Short task. Return every line of the material below word for word, leaving out the pictures.

(Entries on target coordinates)
· · · ·

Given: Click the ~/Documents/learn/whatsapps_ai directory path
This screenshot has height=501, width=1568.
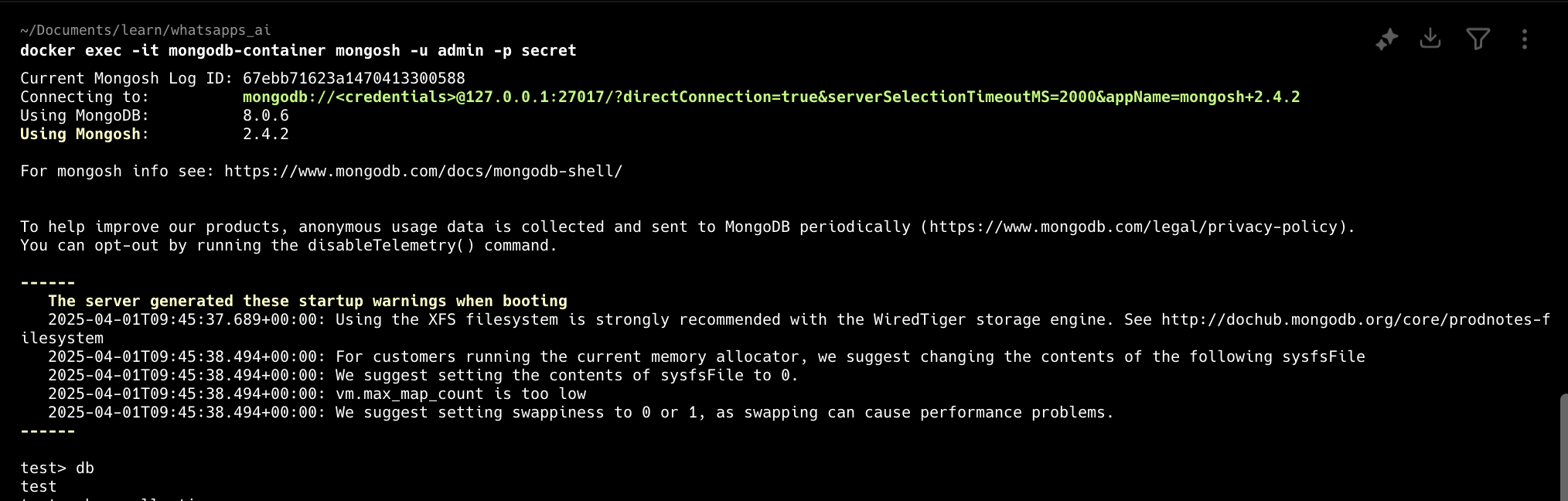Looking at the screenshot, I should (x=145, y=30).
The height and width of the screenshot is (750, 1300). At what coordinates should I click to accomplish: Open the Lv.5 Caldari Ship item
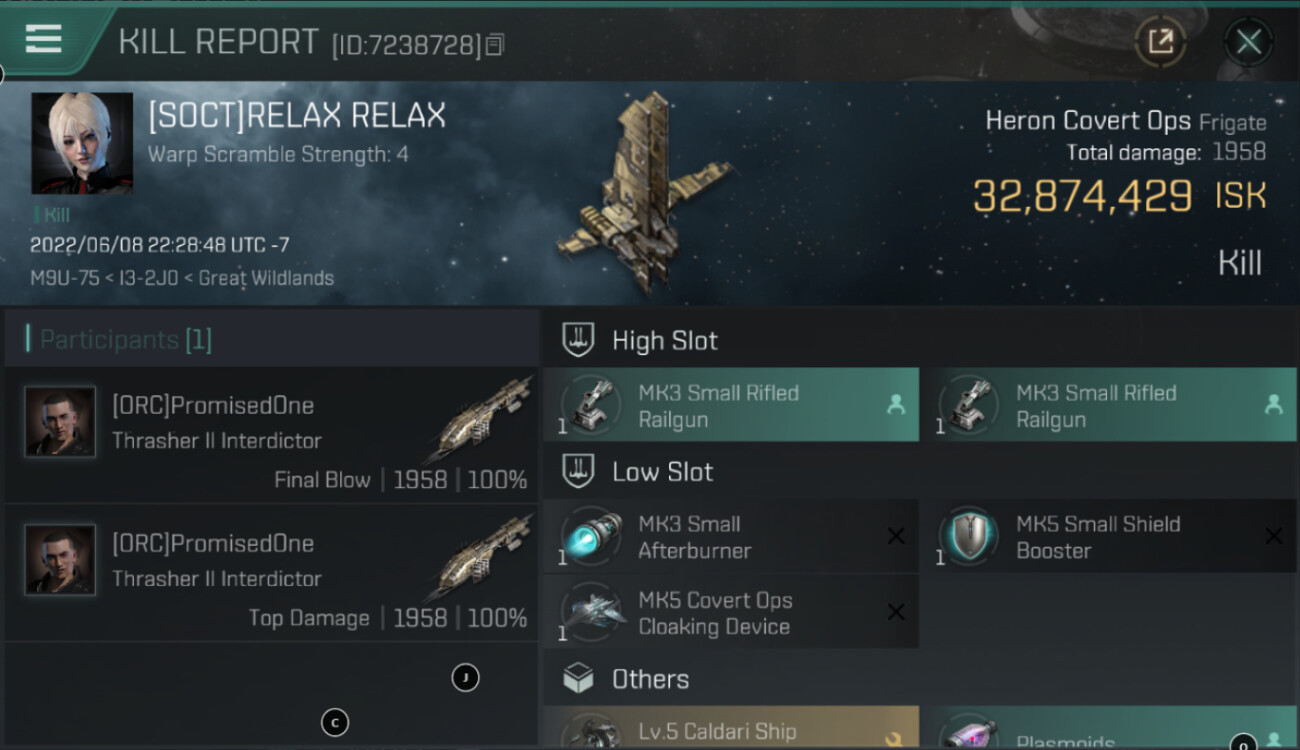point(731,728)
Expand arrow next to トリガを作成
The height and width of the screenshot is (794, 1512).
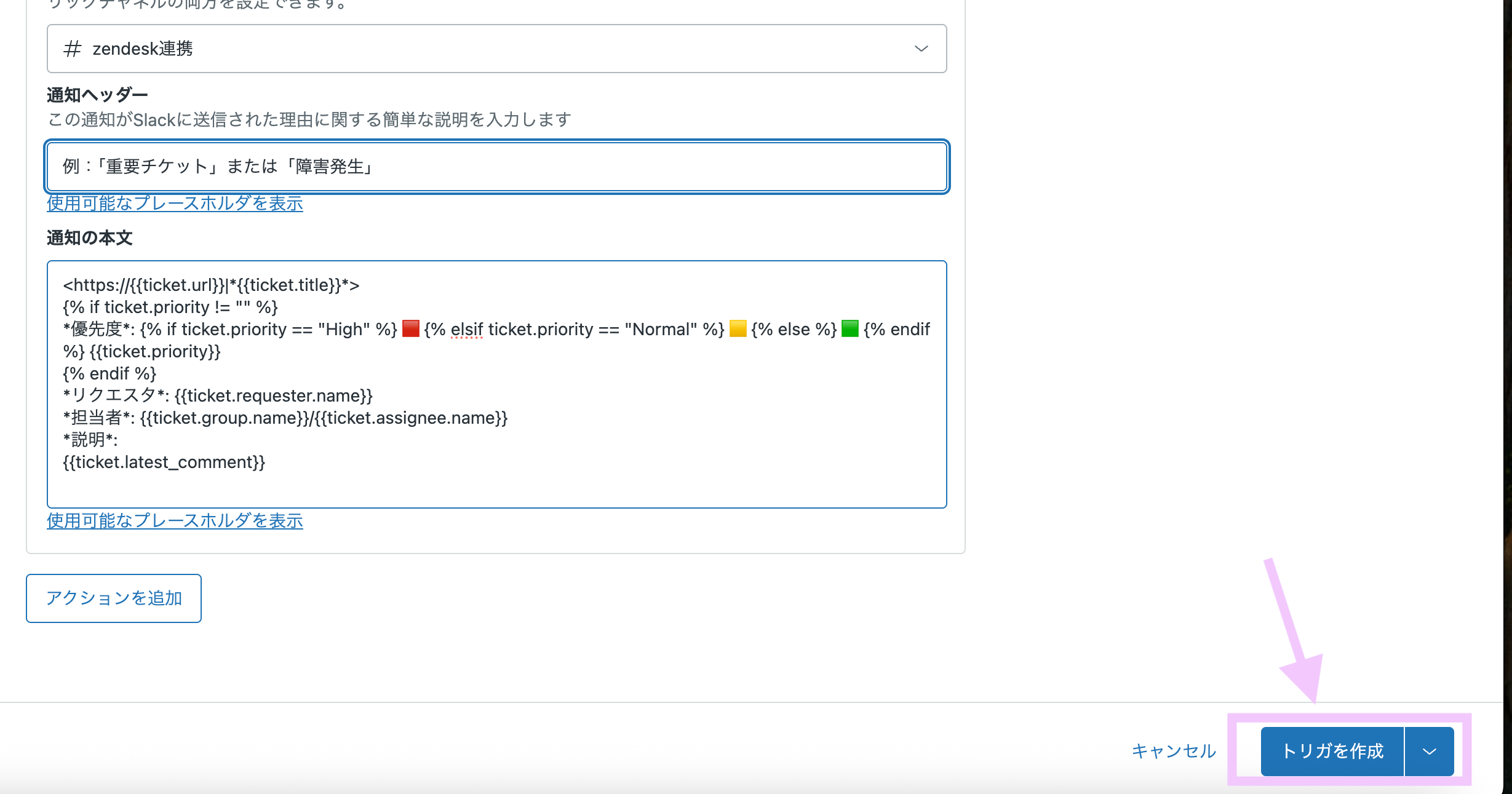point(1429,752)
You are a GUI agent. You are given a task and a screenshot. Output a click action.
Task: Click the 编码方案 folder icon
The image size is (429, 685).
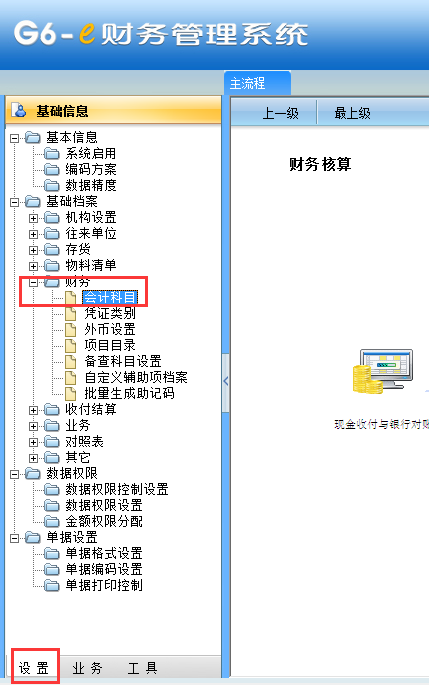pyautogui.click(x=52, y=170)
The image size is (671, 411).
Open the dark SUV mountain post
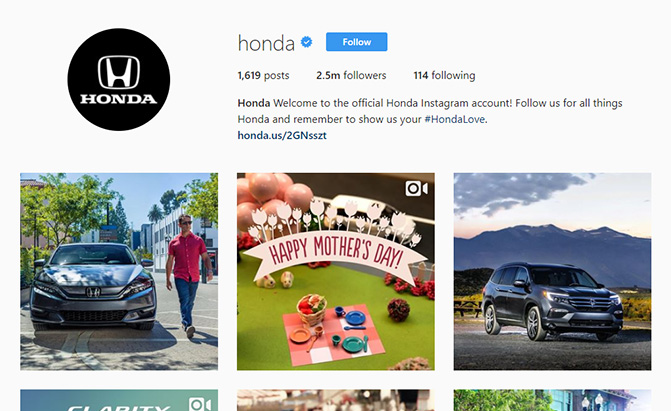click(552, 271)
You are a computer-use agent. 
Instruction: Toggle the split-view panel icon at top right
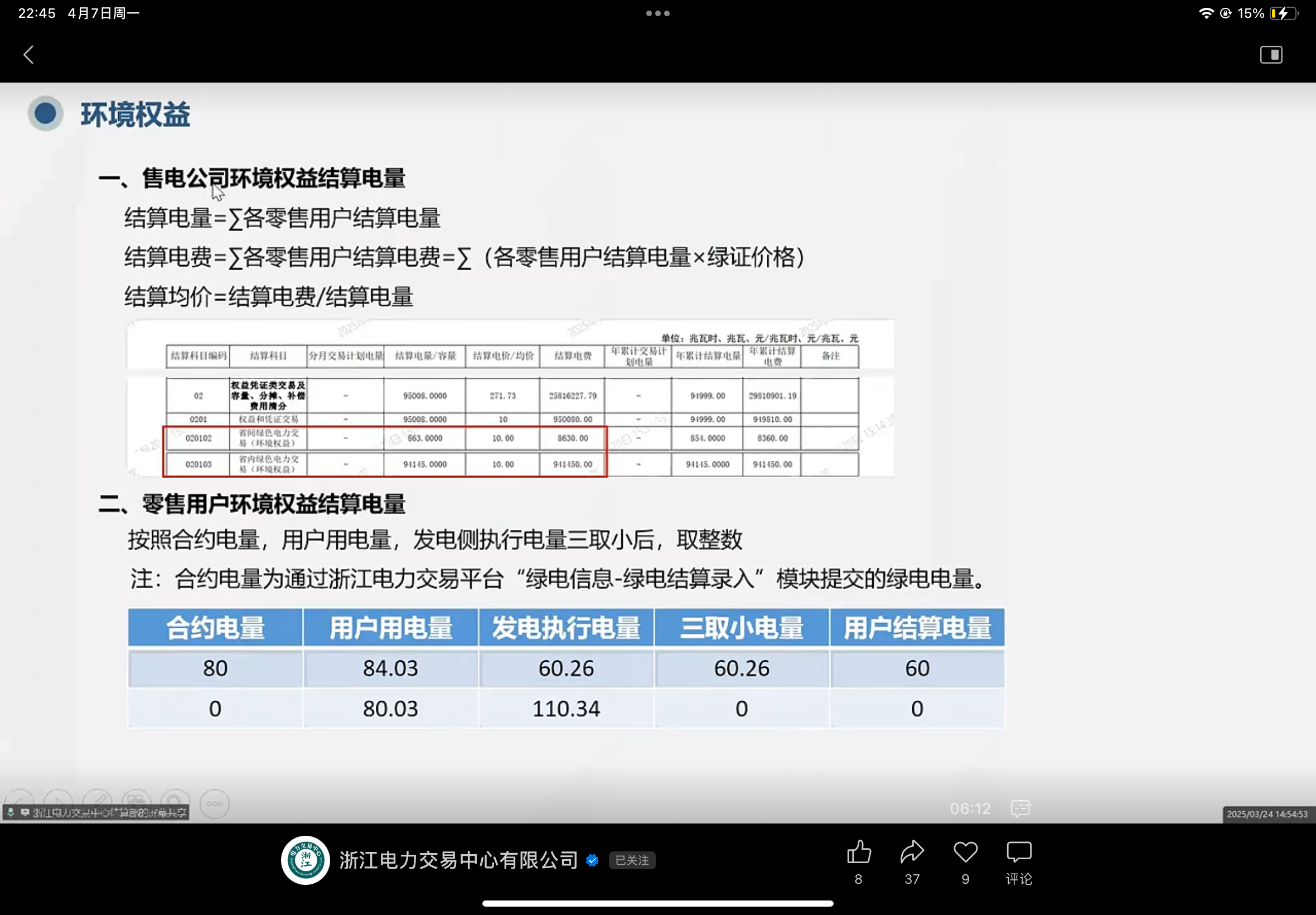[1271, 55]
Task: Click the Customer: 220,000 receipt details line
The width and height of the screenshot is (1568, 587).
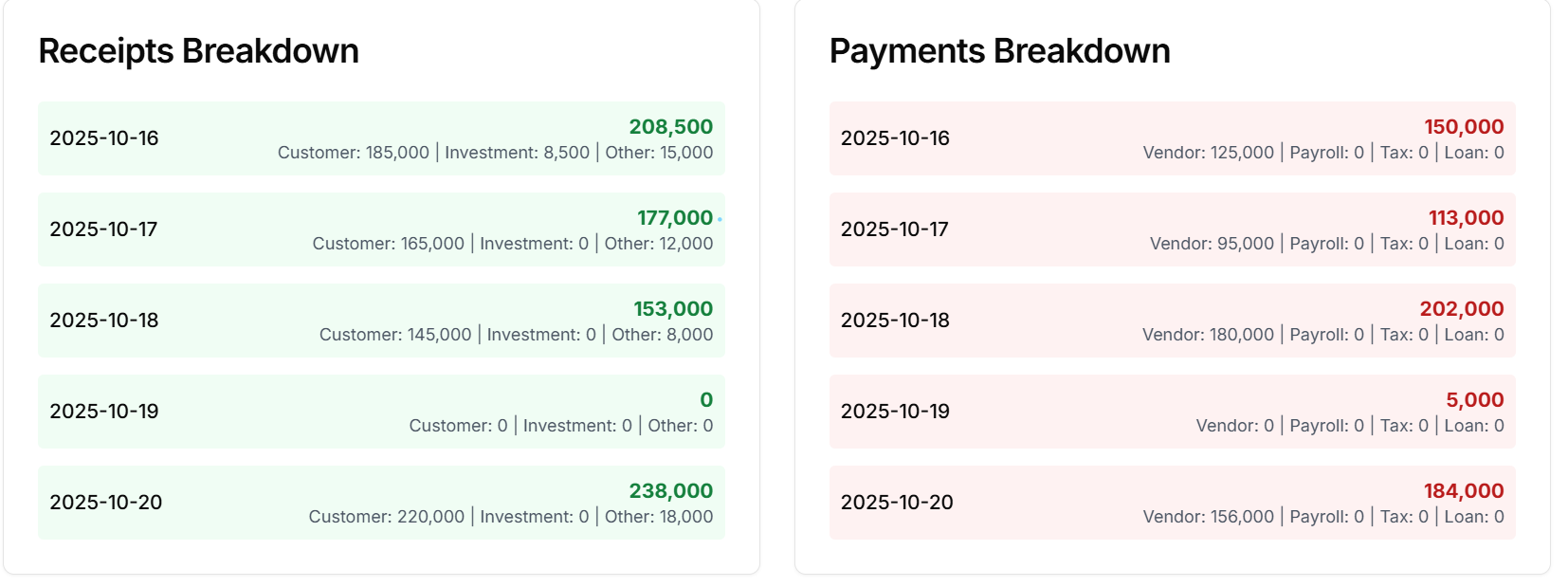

· · · ·

Exercise answer.
Given: Click the ~/Documents/learn/whatsapps_ai directory path
This screenshot has height=501, width=1568.
Looking at the screenshot, I should (x=145, y=30).
The height and width of the screenshot is (750, 1300). At what coordinates should I click to accomplish: Open the Lv.5 Caldari Ship item
point(731,728)
Expand arrow next to トリガを作成
The height and width of the screenshot is (794, 1512).
point(1429,752)
You are a GUI agent. You are given a task and a screenshot. Output a click action.
Task: Click the 编码方案 folder icon
The image size is (429, 685).
pyautogui.click(x=52, y=170)
The image size is (671, 411).
Open the dark SUV mountain post
click(552, 271)
You are a computer-use agent. 
Instruction: Toggle the split-view panel icon at top right
[1271, 55]
Task: Click the Customer: 220,000 receipt details line
The width and height of the screenshot is (1568, 587).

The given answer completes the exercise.